VMware Cloud Community
J0S3M
Contributor
Contributor

LAG not working between ESXi 8 and Netgear 4300 series switch..

I've got this setup:

2 Netgear M4300 12X12F (Stacked using 2 ports) 

4 HP DL360Gen10 servers with a 2 port 10GB NIC each and VMWare ESXi 8

I created a STATIC LAG for each servers with one port in each switch of the stack.

LAGs has the following config: (Link Trap: Disable, STP Mode: Enable, Static Mode: Enable, Hash Mode: Src/Dst IP and TCP/UDP Port Fields)

LAGs are configured as Trunks (Switch Port Mode) with one Native VLAN (say 140) and several tagged VLANs.  ESXi Management Network uses the Native VLAN (Untagged)

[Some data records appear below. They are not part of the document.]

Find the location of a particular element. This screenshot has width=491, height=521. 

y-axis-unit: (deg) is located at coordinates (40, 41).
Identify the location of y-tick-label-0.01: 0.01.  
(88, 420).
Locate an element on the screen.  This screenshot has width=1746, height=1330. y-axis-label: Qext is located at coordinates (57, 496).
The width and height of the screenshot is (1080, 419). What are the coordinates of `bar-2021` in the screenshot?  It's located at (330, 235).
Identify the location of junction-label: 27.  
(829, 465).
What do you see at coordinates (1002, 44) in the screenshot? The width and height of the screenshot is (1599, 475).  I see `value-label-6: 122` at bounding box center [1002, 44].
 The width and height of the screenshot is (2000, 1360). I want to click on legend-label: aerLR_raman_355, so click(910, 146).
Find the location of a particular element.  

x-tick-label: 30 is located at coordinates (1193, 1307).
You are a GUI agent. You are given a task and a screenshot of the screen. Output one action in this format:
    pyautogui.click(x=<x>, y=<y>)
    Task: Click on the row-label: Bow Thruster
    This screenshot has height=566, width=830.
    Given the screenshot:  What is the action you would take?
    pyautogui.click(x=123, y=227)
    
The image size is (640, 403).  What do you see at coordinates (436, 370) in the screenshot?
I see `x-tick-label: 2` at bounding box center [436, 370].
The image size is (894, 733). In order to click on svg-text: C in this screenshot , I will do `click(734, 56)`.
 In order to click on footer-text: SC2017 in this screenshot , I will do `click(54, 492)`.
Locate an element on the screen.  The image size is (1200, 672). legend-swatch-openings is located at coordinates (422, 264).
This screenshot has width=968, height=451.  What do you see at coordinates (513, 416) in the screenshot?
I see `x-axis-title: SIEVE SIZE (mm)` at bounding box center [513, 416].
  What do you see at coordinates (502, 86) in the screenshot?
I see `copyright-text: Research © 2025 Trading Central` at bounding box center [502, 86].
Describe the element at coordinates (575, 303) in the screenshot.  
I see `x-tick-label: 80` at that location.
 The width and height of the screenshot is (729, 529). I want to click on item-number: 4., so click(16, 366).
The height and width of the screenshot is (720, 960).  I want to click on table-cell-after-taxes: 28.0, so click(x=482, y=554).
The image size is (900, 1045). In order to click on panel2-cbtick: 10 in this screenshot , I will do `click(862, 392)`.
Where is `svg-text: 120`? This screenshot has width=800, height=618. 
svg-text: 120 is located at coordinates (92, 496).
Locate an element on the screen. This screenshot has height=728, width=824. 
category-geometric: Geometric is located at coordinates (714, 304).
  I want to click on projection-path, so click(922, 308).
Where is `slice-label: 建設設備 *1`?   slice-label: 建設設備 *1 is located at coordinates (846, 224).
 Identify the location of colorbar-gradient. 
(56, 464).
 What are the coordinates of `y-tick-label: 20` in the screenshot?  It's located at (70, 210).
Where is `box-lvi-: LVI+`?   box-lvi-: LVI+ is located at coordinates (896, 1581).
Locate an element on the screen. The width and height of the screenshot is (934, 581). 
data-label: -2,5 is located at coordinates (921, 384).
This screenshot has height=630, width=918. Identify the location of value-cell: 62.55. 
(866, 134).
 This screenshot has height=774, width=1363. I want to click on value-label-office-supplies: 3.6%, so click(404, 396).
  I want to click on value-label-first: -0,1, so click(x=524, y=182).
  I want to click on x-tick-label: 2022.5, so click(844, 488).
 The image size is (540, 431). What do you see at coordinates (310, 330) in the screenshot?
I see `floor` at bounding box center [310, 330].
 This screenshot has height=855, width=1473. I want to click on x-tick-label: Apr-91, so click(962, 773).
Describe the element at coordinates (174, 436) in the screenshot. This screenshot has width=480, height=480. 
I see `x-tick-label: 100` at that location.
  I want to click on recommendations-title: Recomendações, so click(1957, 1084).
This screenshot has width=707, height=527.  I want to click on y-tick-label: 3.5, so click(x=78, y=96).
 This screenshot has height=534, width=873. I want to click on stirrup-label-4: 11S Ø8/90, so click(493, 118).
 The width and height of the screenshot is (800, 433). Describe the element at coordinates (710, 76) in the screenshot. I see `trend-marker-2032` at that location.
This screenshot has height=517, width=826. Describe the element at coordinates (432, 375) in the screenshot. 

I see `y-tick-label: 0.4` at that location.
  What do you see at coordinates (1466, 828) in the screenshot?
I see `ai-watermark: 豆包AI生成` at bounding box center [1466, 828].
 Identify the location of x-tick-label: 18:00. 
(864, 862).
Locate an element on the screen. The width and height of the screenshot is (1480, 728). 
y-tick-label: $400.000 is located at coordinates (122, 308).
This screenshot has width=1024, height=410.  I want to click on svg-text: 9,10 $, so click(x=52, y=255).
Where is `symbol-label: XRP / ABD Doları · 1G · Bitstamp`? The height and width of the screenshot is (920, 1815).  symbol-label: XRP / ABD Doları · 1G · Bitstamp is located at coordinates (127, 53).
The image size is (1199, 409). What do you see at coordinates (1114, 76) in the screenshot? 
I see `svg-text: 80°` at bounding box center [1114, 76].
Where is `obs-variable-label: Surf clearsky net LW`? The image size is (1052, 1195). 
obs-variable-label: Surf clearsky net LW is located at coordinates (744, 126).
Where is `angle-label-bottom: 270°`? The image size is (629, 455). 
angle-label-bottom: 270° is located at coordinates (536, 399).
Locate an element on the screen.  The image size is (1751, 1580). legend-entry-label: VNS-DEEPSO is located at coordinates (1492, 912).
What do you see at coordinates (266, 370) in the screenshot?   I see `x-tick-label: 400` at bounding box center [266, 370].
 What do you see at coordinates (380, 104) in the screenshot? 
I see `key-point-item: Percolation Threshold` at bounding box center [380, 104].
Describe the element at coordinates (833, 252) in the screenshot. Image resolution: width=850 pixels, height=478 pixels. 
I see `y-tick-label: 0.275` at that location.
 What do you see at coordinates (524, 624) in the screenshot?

At the ESXi side, Virtual Switches has the 2 interfeces of the LAG set to Active and NIC teaming Load Balancing Policy set to Route Based on IP Hash

I read Vmware KB article 1001938 and I think my setup is compliant.

The problem:

I remove the ports from the LAGs and let them as standalone VLAN trunks and everything works fine.When I add the ports to the LAGs traffic keeps flowing ok for some time but gets interrumpted a few minutes later on some ramdom hosts.

Any suggestion would be much appreciated...

Thnx.

0 Kudos
3 Replies
Kinnison
Commander
Commander

Hi,


My (very) personal approach is that when I use to aggregate multiple links I avoid use different algorithms but above all I keep away from statically aggregating multiple ethernet link. But other than that you should consult the logs of your network devices to rule out any possible anomalous conditions.


Regards,
Ferdinando

0 Kudos
compdigit44
Enthusiast
Enthusiast

My understanding of using any type of port channel , LAG etc.... is that you can only use IP Hash and have no other option.

0 Kudos
Kinnison
Commander
Commander

Hi,


It is not entirely accurate, if you statically aggregate you use "IP hash" and for consistency you set your network device in the same way, as indeed suggested in the referenced KB article. But if you aggregate via LACP and therefore have vDS objects, practically all the "load balancing" algorithms I've found around are supported.


But if you use some form of aggregation, it makes sense that the settings are consistent also both at the "virtual switch" level and at the "portgroup" level, but in any case when we are faced with a network problem, IMHO consulting the logs of network devices may helps to identify or exclude a possible problem, never seen the case (for now, tomorrow who knows) where all the settings and connections "are correct yet the things don't work".


Regards,
Ferdinando

0 Kudos